I hastened to the nose bird cage and plucked up two red flowers growing within. I rubbed the purple pollen over my fingers from the first flower and joined Jacques again, holding the second. It was dangerous to interrupt a chiramantep while it was feeding. Their blood lust often drove them into a wild f
eeding frenzy. But I’d had eighteen years of experience riding chiramanteps and getting acquainted with their dispositions. If I was lucky, I’d learned enough to know what to expect from their temperaments.
I unlocked the cage door. Jacques placed a hand on my shoulder. “It isn’t safe for a lady to go within.” He drew a pistol from his boot. It was tiny compared to his other gun.
I shook my head. “I know what I’m doing in this matter. You do not. Remain here.”
It gave me some pride to say it. My accomplishments were few, and I suspected the usefulness of my knowledge was pitifully small in most matters. I only hoped I truly did know what I was doing.
I moved slowly, making no sudden sounds. My heart beat wildly. Purple pollen shook from the flower I still held in my hand.

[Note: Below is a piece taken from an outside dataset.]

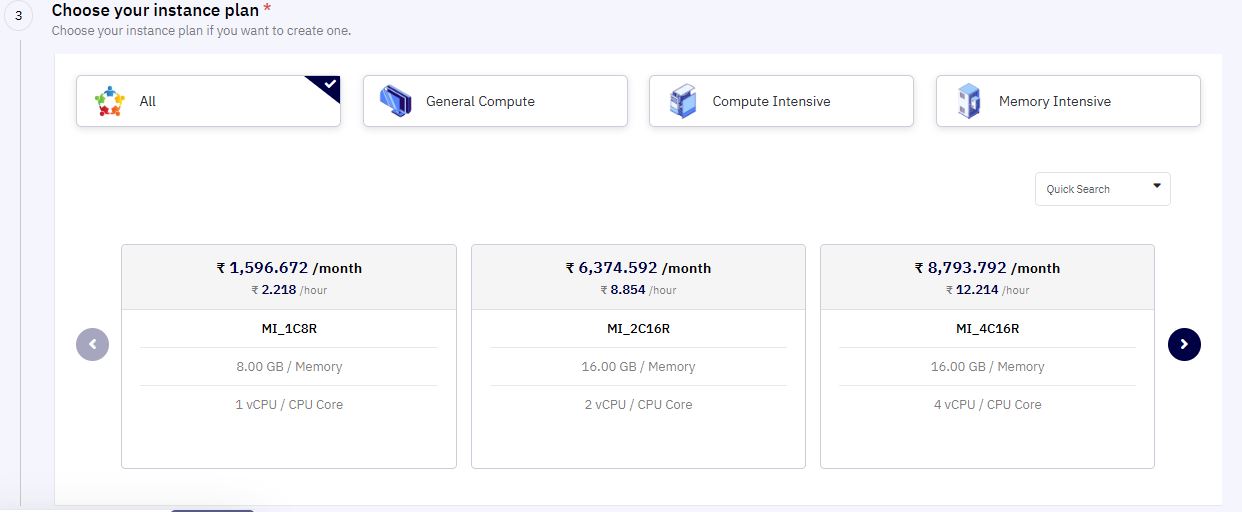1242x512 pixels.
Task: Click the Quick Search dropdown arrow
Action: point(1157,186)
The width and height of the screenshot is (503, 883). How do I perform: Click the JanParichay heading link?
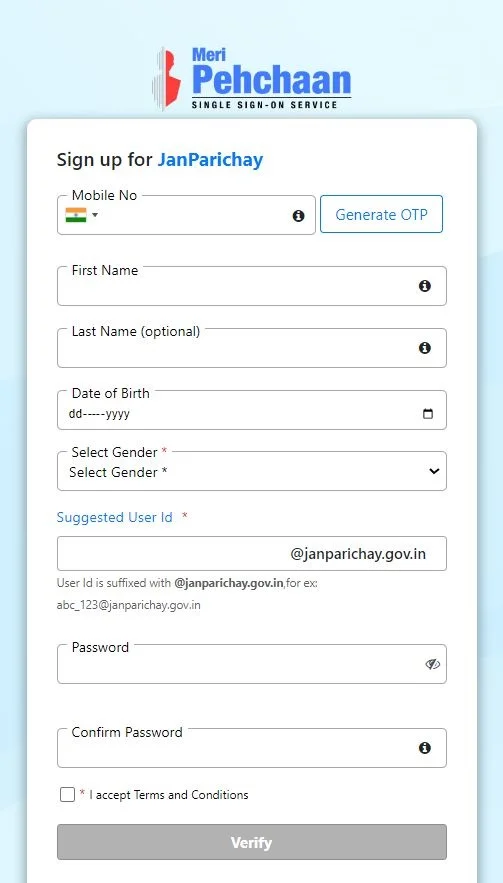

Though the flower had a mild scent to humans, it was a fragrant ambrosia to chiramanteps. You could get them to do nearly anything by bribing them with it. Though, I didn’t know if I could use the flower to get them to stop gorging themselves on their human dinner.
I skirted around the closest animal feeding, and it paid me no mind. Two smaller chiramanteps fought over a body. They butted each other in the head and snapped at each other. When one made to bite at the man’s leg, the other tugged the body away. After another lunge, the body was wrenched from the first chiramantep’s mouth. I looked away when they tore the cadaver in half. From the tattoo on the man’s arm, I knew this wasn’t Meriwether.
The body farthest back was face down. I took a steadying breath and tried to sink back into that trance-like state I experienced when creating a painting. Bloody smudges and what I presumed to be tongue marks were smeared across his back. Intestines were wrapped around the chiramantep’s tusks. She lifted her head to try to bite the length of entrails, but this of course lifted her target higher. She dipped her head down and tried to shake herself free, but the entrails were too tangled. Bile rose up in my throat. I swallowed it.
I clucked my tongue at her. She froze. I shook one of the flowers, not that I had to shake it much. My hands were already trembling. Usually the Tanukijin tribe used flowers for taming upwind so the scent of pollen drifted downwind to the chiramanteps. The large beast stomped a claw-covered foot and raked it against the metal floor. I held out my hand, colored purple with the pollen. The chiramantep sniffed the air and licked her muzzle.